La santé numérique a, ces dernières années, évolué de manière impressionnante. Nous n’avons d’ailleurs jamais eu autant d’informations disponibles et de puissance de calcul qu’à présent, et ce malgré les difficultés connues d’accès aux données. Cela nous a permis, notamment, d’aller plus loin dans la construction de modèles explicatifs voire prédictifs, du vivant, à plusieurs échelles mais aussi des organisations et systèmes de soin. Le Défi URGE, lancé avec l’AP-HP, en est l’illustration parfaite.
À côté de cela, quelques tendances émergentes sont particulièrement intéressantes. Je pense, par exemple, à la nécessité de travailler sur des méthodologies pour l’évaluation des dispositifs médicaux numériques.
Ce sujet est phare, d’autant plus que le marquage CE (communauté européenne) va devenir obligatoire.
Cette tendance crée davantage de dialogue entre les scientifiques et les acteurs du domaine, notamment autour du besoin de comprendre comment évaluer, à grande échelle, des dispositifs qui sont généralement développés par les chercheurs sur des populations plus restreintes, donc potentiellement différentes. L’explicabilité reste, également, un enjeu fort, et plus en médecine qu’ailleurs. Et au-delà de l’explicabilité, c’est l’auditabilité qui est importante : si le dispositif se trompe, il faut pouvoir l’auditer et comprendre pourquoi et où il s’est trompé, mais aussi qui est potentiellement fautif. C’est un sujet sur lequel beaucoup de scientifiques travaillent, sans résultats probants pour le moment.

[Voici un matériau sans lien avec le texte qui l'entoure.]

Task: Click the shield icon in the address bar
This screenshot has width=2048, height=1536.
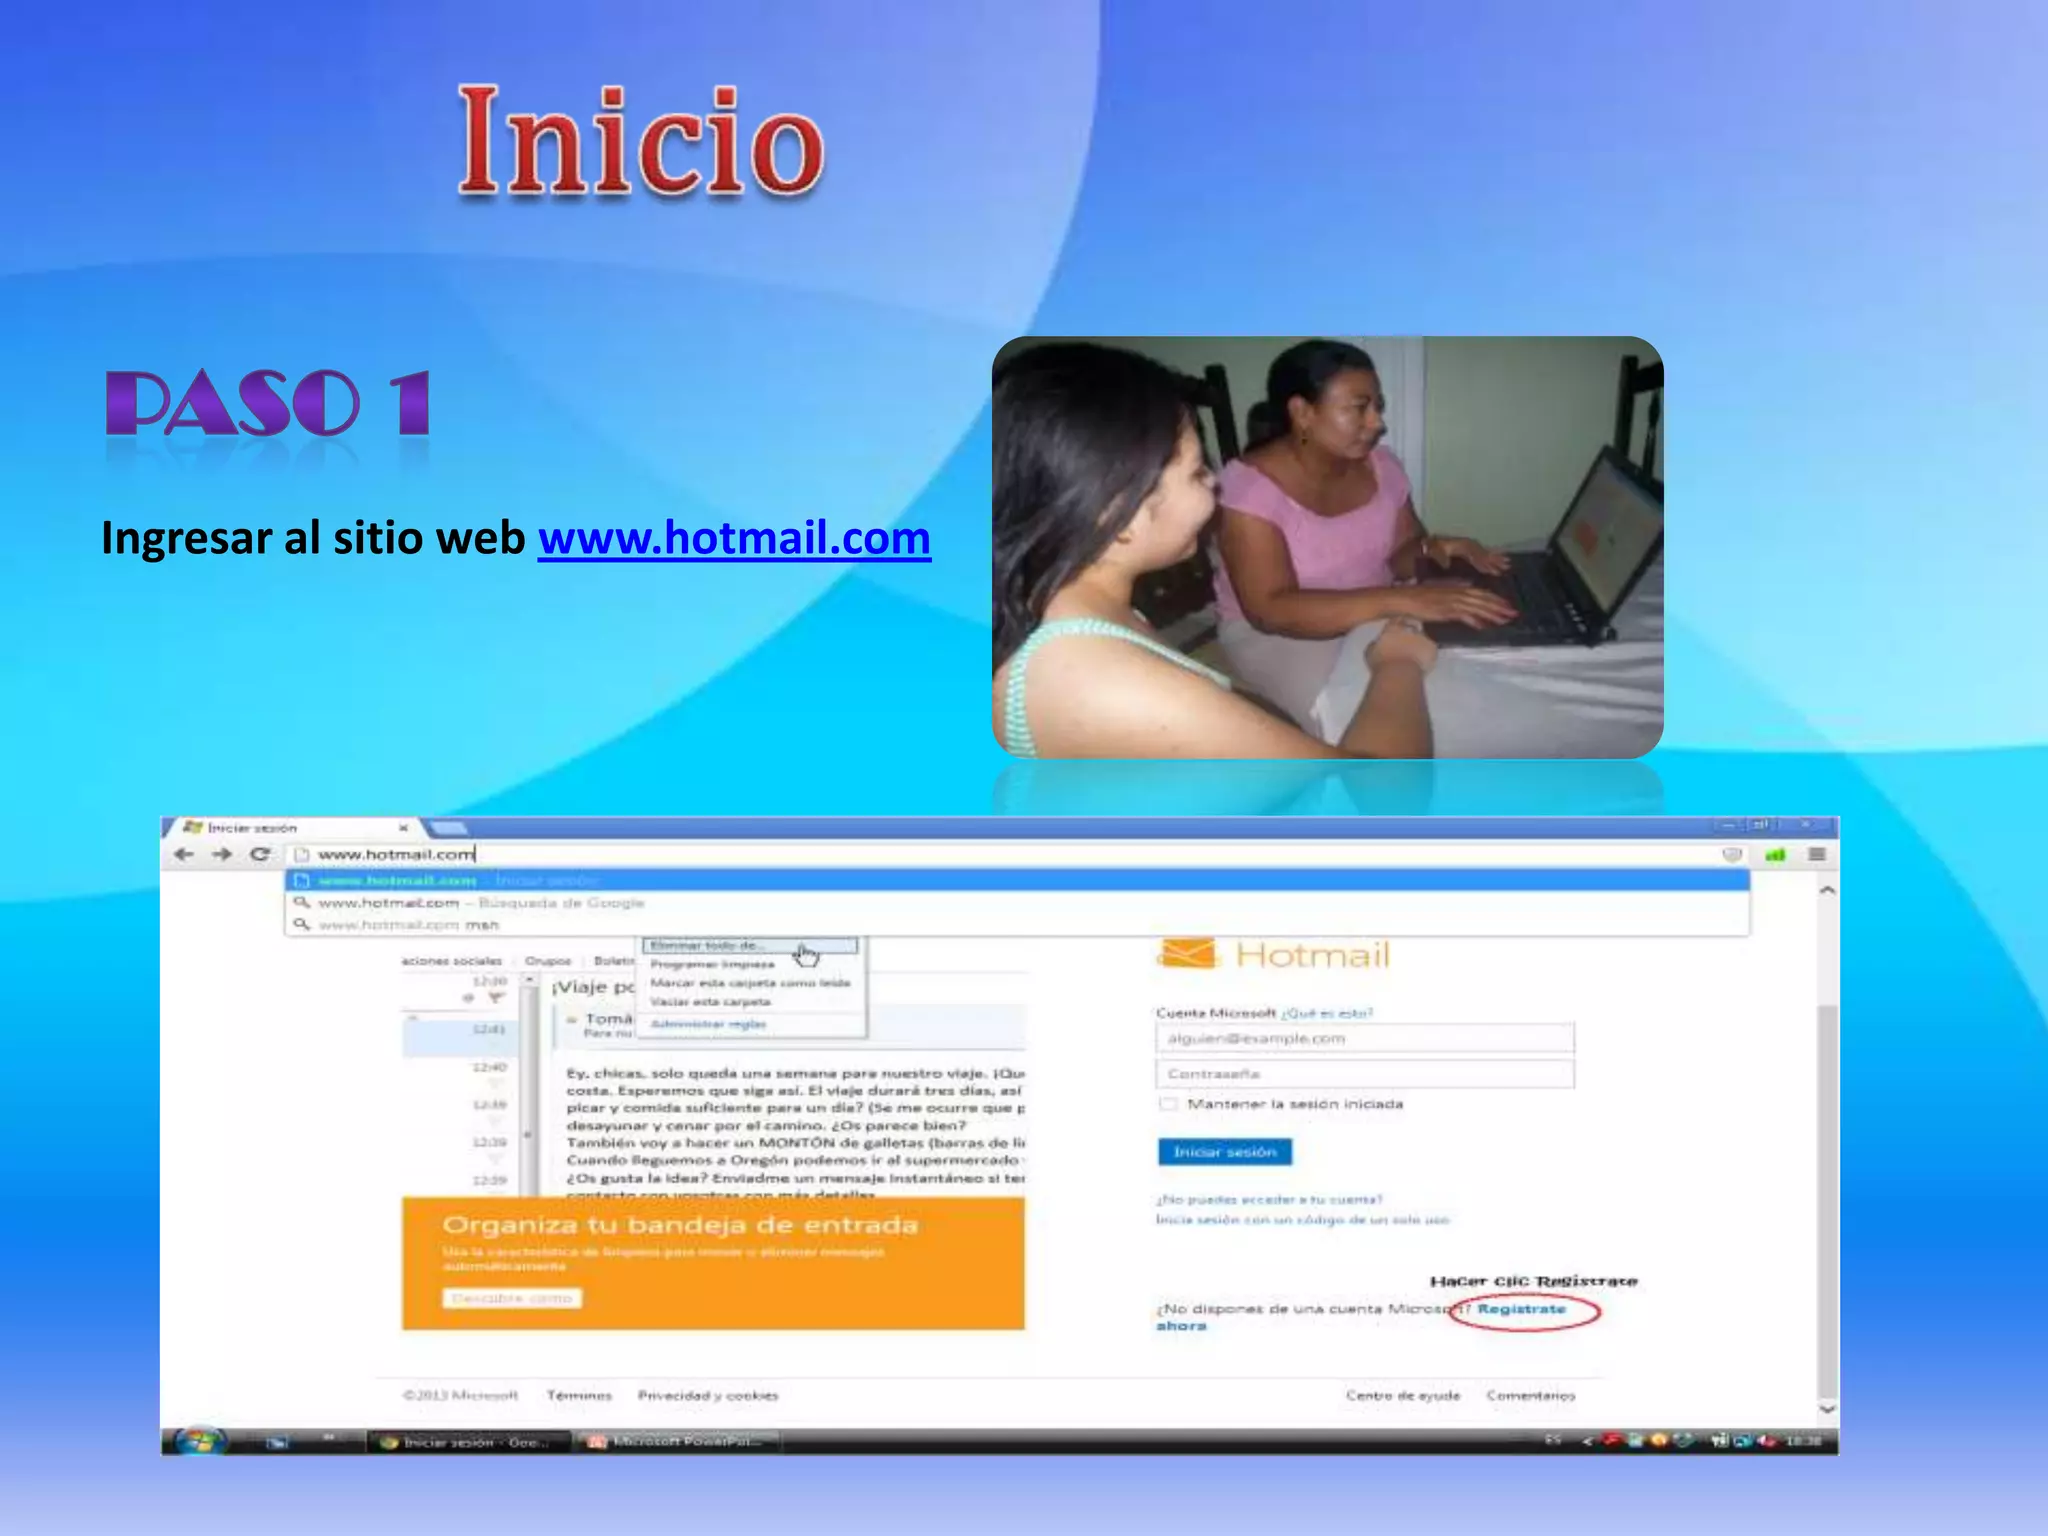Action: (1732, 854)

Une autre tendance est également d’essayer de sortir des contraintes actuelles des algorithmes de machine learning, qui demandent d’énormes quantités de données de type Big Data dites “propres”, c’est-à-dire sans erreurs, alors que nous avons beaucoup de données de type Fat Data dites “sales”, c’est-à-dire avec des erreurs, des données manquantes, qui pourraient néanmoins être utilisées.
Côté données, nous assistons à un intérêt grandissant de la recherche pour les données de transcriptomique. L’idée étant de développer des méthodes permettant l’analyse des données issues du RNAseq, afin d’en tirer le maximum d’information pour avoir une vision toujours plus moléculaire. Ceci dit, les méthodologies d’analyse de ces données gagneraient à être plus matures, et leur hybridation avec des données d’autres types (images, données tabulées, catégorielles, etc.) n’est selon moi pas encore parfaitement maîtrisée.
Enfin, et malgré des cultures qui resteront nécessairement différentes car nos missions le resteront, l’envie et les possibilités de travaux pluridisciplinaires sont grandissantes.
L’Inserm et Inria ont à présent plusieurs équipes communes, et nous avons un laboratoire commun avec l’AP-HP et un autre avec les Hospices civils de Lyon. Ceci sans lister toutes les collaborations des équipes des centres de recherche Inria avec les CHU en région. La mise en place aussi des différents EDS (Entrepôts de données de santé) nous amène à réfléchir à la manière dont nous pourrions contribuer à faciliter l’échange de bonnes pratiques et d’outils pour en faciliter l’exploitation pour la recherche. Les travaux de nos collègues sur l’apprentissage fédéré pourraient aussi y contribuer.